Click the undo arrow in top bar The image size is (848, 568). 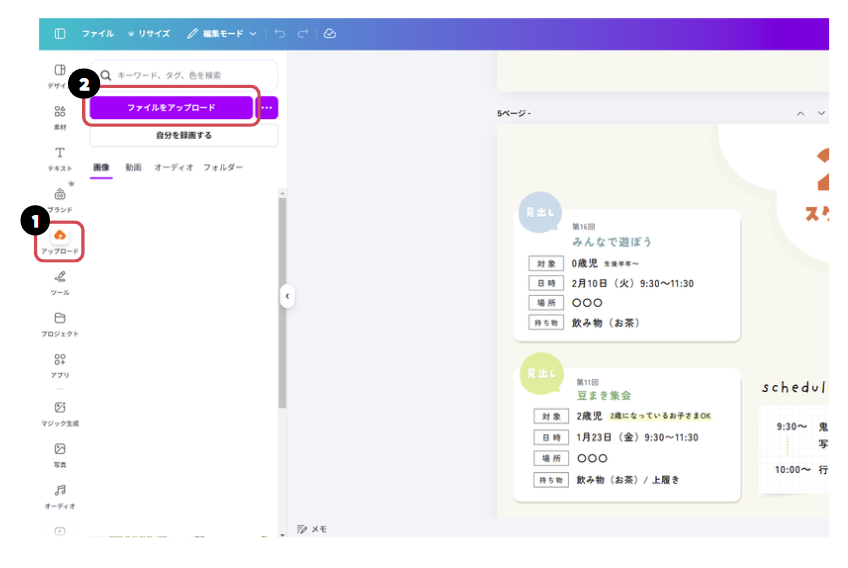coord(280,33)
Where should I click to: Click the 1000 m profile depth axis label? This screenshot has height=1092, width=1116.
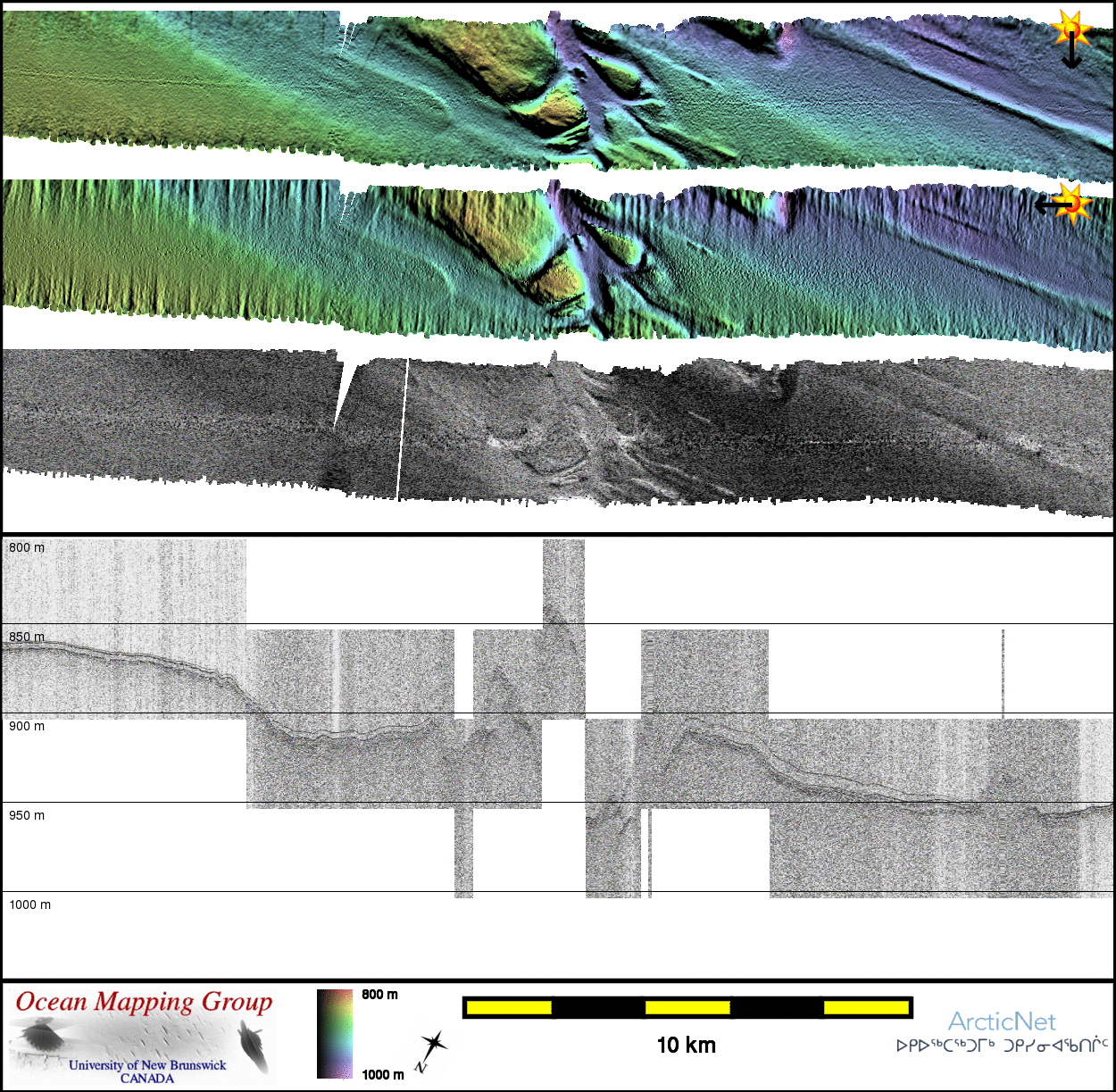coord(30,904)
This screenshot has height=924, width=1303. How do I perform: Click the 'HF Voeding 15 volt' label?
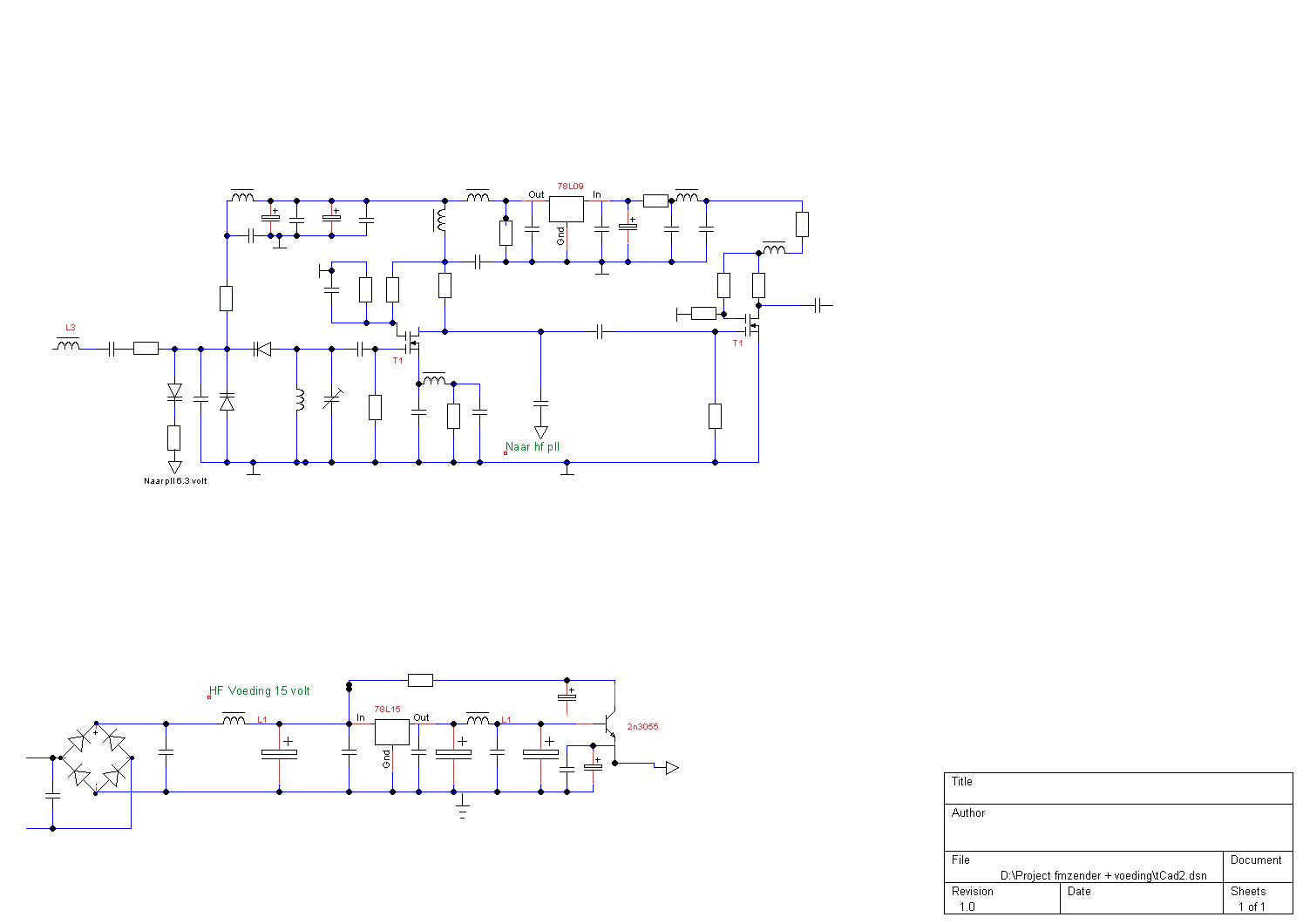pos(260,691)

○ ○ ○

#### [YOUR TASK]
Only the lines from the one with "Where should I" through the end of the data, both ends included, should be written out exactly, and no pictures should appear.

#### [REPLY]
Where should I click to: Click the 1000 m profile depth axis label? This screenshot has height=1092, width=1116.
coord(30,904)
This screenshot has height=924, width=1303. How do I perform: Click the 'HF Voeding 15 volt' label?
pos(260,691)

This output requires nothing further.